[[ Dataset content, beginning ]]

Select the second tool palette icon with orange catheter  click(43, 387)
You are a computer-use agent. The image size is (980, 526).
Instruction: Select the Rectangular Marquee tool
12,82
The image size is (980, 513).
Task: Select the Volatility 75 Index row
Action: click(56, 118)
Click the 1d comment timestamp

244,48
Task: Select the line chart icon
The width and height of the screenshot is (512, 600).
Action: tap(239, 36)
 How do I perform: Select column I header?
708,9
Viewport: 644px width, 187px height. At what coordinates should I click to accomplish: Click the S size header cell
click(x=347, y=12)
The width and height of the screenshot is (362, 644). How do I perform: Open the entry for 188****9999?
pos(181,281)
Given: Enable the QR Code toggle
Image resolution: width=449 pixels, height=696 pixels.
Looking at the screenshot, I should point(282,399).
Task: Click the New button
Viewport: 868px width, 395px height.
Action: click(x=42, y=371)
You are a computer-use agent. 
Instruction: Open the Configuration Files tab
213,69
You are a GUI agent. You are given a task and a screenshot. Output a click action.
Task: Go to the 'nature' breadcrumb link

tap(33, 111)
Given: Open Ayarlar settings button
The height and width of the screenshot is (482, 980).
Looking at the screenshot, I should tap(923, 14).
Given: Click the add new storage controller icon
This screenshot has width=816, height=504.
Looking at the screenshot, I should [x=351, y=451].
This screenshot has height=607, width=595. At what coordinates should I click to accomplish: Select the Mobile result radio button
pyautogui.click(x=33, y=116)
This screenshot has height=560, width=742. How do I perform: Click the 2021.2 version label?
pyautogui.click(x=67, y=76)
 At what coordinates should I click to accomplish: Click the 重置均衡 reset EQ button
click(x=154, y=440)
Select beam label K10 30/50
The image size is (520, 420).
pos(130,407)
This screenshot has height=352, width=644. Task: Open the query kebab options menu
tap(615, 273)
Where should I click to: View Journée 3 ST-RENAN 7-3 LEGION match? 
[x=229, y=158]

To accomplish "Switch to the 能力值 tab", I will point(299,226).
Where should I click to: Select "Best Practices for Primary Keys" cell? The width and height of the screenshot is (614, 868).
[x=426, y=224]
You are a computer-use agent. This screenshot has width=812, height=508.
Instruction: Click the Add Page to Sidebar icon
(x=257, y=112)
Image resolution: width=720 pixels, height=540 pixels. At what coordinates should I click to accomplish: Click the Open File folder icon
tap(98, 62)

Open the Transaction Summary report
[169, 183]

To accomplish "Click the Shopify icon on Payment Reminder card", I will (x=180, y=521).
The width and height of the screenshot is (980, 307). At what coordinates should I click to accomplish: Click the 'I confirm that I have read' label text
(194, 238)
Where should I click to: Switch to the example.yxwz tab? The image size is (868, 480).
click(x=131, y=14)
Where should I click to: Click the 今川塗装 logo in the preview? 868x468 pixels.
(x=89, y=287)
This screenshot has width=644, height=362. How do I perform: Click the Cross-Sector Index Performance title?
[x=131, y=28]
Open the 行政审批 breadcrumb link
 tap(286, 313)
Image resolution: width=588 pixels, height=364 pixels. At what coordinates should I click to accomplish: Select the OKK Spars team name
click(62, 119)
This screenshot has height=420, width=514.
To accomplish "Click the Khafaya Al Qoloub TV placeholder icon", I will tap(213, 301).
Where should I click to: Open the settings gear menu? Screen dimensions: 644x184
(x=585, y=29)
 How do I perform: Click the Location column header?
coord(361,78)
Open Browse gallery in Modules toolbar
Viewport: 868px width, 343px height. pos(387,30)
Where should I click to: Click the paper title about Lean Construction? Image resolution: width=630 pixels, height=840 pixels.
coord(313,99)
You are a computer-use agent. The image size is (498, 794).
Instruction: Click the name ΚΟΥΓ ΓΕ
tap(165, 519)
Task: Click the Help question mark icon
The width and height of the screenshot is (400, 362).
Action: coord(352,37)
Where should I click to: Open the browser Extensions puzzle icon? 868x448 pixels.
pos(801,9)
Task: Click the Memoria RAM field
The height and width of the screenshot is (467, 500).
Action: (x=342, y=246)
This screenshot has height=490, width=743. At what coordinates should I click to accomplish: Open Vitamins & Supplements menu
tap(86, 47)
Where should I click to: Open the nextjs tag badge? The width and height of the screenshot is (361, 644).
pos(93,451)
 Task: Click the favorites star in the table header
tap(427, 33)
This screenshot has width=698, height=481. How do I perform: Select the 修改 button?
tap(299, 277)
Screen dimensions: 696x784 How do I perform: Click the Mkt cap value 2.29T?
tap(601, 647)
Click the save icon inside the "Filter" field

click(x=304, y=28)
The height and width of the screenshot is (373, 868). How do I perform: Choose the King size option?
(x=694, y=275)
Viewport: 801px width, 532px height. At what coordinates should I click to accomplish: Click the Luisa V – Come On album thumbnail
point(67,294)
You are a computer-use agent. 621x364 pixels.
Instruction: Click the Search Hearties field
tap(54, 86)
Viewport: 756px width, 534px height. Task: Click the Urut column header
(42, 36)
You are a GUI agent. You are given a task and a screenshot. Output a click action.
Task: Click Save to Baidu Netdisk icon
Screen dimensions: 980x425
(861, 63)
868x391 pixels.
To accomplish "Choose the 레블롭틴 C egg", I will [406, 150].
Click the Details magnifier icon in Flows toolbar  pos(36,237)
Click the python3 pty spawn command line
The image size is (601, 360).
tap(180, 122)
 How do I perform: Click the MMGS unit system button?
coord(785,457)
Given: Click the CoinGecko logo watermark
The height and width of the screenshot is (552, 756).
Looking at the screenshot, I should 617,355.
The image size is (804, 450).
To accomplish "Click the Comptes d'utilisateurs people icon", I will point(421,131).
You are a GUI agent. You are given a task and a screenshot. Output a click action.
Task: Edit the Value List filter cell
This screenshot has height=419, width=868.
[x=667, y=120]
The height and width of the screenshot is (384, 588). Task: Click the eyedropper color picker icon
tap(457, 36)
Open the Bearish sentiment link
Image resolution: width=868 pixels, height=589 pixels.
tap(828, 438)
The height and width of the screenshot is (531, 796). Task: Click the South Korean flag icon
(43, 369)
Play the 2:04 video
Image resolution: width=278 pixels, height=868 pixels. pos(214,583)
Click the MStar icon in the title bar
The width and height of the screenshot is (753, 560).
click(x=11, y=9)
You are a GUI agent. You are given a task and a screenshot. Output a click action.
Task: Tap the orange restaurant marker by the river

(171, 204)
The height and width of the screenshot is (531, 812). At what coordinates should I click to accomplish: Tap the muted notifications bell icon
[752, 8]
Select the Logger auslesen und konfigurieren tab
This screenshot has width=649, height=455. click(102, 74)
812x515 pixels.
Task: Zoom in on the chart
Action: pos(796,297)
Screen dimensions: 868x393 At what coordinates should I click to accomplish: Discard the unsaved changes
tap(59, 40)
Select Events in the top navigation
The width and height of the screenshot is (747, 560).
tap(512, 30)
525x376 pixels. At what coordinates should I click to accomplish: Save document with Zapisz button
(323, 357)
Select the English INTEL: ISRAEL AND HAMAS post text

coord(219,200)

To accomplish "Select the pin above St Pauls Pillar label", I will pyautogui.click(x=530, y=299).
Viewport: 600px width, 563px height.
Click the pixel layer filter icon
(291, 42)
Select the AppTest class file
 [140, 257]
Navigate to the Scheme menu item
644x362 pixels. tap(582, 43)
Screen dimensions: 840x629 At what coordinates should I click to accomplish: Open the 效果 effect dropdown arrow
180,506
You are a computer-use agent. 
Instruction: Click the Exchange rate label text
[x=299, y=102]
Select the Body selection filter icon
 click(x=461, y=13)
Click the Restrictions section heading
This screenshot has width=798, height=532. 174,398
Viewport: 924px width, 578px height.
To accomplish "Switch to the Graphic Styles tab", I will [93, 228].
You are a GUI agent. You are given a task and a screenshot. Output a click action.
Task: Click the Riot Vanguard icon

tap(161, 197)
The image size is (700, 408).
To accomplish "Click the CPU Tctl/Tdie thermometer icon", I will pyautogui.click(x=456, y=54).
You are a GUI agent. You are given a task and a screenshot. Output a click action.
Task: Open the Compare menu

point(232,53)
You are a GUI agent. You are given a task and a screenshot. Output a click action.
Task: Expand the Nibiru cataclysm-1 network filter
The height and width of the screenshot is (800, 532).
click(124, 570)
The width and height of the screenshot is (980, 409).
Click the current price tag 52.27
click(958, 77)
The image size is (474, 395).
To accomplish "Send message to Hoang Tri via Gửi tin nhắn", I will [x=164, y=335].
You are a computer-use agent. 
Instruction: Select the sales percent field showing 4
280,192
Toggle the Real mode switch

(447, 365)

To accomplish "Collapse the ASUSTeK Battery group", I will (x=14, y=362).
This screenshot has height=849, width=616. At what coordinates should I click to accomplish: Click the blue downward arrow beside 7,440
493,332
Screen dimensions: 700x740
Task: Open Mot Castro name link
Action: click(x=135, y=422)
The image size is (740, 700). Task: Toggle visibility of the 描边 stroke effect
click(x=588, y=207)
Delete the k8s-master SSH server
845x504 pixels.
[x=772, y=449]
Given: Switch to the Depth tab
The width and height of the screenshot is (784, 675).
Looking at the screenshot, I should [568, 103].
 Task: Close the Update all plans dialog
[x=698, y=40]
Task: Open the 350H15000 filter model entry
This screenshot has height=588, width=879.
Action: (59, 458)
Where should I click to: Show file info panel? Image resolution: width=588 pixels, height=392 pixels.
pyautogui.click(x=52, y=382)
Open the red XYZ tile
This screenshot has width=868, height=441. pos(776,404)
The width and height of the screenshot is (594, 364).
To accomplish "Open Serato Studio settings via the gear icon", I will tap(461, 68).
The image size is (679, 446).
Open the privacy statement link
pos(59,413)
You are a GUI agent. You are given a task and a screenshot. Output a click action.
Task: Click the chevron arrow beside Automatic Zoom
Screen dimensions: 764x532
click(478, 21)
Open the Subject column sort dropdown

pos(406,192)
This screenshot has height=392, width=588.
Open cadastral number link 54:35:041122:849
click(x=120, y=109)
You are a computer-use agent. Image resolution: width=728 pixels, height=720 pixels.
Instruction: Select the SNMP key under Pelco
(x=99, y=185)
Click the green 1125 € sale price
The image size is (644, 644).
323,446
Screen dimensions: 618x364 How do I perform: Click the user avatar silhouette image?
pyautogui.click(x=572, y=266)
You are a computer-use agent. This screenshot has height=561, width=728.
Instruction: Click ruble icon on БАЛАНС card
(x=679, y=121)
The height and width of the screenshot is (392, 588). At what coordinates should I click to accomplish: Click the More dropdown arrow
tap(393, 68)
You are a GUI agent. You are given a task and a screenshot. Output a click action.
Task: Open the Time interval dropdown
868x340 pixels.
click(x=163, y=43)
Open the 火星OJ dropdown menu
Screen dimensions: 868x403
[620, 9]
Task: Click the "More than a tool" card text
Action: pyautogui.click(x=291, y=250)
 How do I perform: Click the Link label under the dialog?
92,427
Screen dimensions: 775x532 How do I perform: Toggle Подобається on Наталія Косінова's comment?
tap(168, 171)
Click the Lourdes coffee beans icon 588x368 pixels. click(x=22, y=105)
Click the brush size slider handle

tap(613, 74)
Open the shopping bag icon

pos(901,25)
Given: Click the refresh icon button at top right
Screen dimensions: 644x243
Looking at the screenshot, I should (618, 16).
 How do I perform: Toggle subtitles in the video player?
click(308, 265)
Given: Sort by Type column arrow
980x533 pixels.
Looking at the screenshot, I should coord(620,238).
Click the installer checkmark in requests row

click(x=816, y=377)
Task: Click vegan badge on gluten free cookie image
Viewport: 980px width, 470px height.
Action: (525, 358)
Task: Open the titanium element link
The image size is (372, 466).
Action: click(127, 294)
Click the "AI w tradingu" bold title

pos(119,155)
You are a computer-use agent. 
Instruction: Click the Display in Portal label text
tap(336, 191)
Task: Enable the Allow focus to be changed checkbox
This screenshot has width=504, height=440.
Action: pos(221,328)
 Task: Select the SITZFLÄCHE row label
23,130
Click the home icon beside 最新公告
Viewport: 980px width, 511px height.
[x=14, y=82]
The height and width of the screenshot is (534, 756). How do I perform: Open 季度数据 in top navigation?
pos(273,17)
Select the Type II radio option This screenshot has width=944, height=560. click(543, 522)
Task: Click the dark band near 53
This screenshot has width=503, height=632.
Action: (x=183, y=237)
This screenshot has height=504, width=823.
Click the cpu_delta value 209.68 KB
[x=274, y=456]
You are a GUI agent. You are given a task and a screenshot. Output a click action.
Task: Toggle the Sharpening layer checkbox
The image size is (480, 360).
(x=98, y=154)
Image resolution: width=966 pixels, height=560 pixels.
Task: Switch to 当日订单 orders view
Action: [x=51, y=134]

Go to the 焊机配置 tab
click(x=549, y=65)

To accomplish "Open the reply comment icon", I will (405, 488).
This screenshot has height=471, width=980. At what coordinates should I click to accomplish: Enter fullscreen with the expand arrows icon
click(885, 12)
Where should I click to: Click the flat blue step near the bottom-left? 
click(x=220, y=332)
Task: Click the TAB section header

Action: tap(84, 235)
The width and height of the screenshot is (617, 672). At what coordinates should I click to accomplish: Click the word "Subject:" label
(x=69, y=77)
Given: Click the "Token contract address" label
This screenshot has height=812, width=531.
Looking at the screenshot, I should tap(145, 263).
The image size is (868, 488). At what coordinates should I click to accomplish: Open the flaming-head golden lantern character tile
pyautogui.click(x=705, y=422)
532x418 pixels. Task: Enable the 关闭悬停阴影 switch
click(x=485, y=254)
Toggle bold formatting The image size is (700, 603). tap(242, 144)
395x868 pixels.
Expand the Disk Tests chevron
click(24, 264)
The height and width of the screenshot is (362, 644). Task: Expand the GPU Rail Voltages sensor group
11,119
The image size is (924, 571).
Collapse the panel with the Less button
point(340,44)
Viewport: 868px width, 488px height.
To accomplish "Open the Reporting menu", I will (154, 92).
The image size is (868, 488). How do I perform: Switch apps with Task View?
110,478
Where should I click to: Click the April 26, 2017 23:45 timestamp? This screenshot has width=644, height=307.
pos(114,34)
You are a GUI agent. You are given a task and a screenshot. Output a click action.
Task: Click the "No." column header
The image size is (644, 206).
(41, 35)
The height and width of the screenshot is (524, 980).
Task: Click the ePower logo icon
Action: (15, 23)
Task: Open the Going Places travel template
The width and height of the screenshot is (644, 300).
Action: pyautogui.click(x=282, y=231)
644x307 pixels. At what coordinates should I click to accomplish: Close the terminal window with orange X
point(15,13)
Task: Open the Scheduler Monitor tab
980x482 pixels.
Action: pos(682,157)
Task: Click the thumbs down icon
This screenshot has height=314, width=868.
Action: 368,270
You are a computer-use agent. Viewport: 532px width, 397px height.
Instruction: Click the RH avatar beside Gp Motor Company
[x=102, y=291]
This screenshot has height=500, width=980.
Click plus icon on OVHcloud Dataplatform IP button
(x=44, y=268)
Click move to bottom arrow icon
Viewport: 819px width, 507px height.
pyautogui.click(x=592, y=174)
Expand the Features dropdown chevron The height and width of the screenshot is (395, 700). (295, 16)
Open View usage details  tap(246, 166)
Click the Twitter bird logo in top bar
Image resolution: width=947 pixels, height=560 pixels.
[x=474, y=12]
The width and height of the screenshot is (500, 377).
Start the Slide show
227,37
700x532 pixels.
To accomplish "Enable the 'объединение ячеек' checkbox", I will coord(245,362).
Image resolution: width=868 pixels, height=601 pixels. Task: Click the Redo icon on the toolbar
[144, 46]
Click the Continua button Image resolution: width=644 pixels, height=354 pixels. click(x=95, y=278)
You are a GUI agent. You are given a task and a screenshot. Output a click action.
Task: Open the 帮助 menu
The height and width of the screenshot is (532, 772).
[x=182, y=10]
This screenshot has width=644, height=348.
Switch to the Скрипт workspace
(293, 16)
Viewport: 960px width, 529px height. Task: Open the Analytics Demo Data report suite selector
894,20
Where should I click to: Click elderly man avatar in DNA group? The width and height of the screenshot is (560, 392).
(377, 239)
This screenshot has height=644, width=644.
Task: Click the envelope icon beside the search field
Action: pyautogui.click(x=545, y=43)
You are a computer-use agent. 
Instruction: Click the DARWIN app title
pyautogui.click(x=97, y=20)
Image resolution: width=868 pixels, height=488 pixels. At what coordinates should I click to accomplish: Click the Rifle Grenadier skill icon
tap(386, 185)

[[ Dataset content, end ]]

→ **Exercise**
Only one stretch of the data above is needed. Restate it word for word, from the line containing "Given: Click the refresh" through the line containing "Task: Toggle the Sharpening layer checkbox", both ends included.

→ **Task response**
Given: Click the refresh icon button at top right
Screen dimensions: 644x243
Looking at the screenshot, I should (618, 16).
 How do I perform: Toggle subtitles in the video player?
click(308, 265)
Given: Sort by Type column arrow
980x533 pixels.
Looking at the screenshot, I should coord(620,238).
Click the installer checkmark in requests row

click(x=816, y=377)
Task: Click vegan badge on gluten free cookie image
Viewport: 980px width, 470px height.
Action: (525, 358)
Task: Open the titanium element link
The image size is (372, 466).
Action: click(127, 294)
Click the "AI w tradingu" bold title

pos(119,155)
You are a computer-use agent. 
Instruction: Click the Display in Portal label text
tap(336, 191)
Task: Enable the Allow focus to be changed checkbox
This screenshot has width=504, height=440.
Action: pos(221,328)
 Task: Select the SITZFLÄCHE row label
23,130
Click the home icon beside 最新公告
Viewport: 980px width, 511px height.
[x=14, y=82]
The height and width of the screenshot is (534, 756). How do I perform: Open 季度数据 in top navigation?
pos(273,17)
Select the Type II radio option This screenshot has width=944, height=560. click(543, 522)
Task: Click the dark band near 53
This screenshot has width=503, height=632.
Action: (x=183, y=237)
This screenshot has height=504, width=823.
Click the cpu_delta value 209.68 KB
[x=274, y=456]
You are a GUI agent. You are given a task and a screenshot. Output a click action.
Task: Toggle the Sharpening layer checkbox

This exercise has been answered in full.